07 janvier 2009
La sérénité
Le lendemain, il m’a téléphoné à deux heures du matin. Visiblement, ça n’allait pas. Je lui avais dit qu’il pouvait m’appeler quand il le voulait, s’il avait envie de parler. Il tenait à me dire qu’il se sentait bien avec moi, qu’il voulait me connaître, qu’il fallait que l’on se revoie et qu’il avait peur. Il parlait beaucoup, avec un rythme qui ralentissait par moments. Quelques incohérences.
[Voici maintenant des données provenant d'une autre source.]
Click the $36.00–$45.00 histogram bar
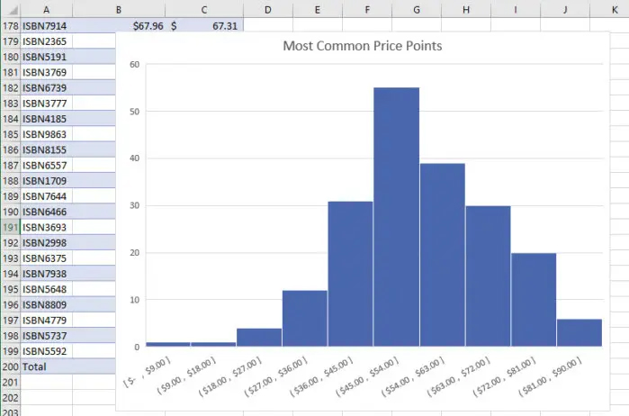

Je lui ai demandé : « T’as bu combien de bière ? » « Je l’sais pas... » Le lendemain, j’étais au mariage de GP. Il a laissé deux messages sur mon répondeur, interminables parce qu’il répétait quatre fois la même chose, la diction empâtée. J’ai presque regretté de lui avoir acheté une bouteille de porto comme cadeau du Nouvel An. D’expérience, j’ai peur de l’alcool et de ceux qui sont sous son joug.
Quand j’étais petit, j’avais une tante et un oncle alcooliques. J’ai appris très tôt que sous l’emprise de l’alcool, les adultes n’ont plus de paroles. Ils mentent sans vergogne. Ils deviennent rapidement hargneux ou violents. Les vapeurs éthyliques leur voilent la vue et les mènent à l’égocentrisme. J’aime le bon vin en mangeant. Il m’arrive souvent de trop boire quand je sors avec des amis. L’alcool est un lubrifiant social auquel j’ai recours à l’occasion, pour rire et dépasser quelques barrières. J’avoue que lorsque je dois voir mes parents, je fais passer ces mauvais moments en enfilant quelques verres de Pineau des Charentes. J’ai toujours cinq ou six bières dans le frigo au cas où des visiteurs débarqueraient chez moi à l’improviste. J’ai même une réserve de bouteilles : rhum cubain, vodka, Baileys. Mais elles prennent la poussière dans le haut d’une armoire. Je ne les ouvre à peu près jamais. Je ne bois pas seul, je n’y trouve pas d’intérêt. Avec d’autres, j’aime qu’il y ait de l’acuité dans les discussions. J’aime être éveillé le matin, et profiter de ces heures où l’esprit est clair. J’aime la lumière neuve et l’odeur du café. J’aime avoir la fierté de déjouer mes inhibitions sans trop de béquilles. Je sais qu’il a un point où la liberté prend fin, et où commence la dépendance.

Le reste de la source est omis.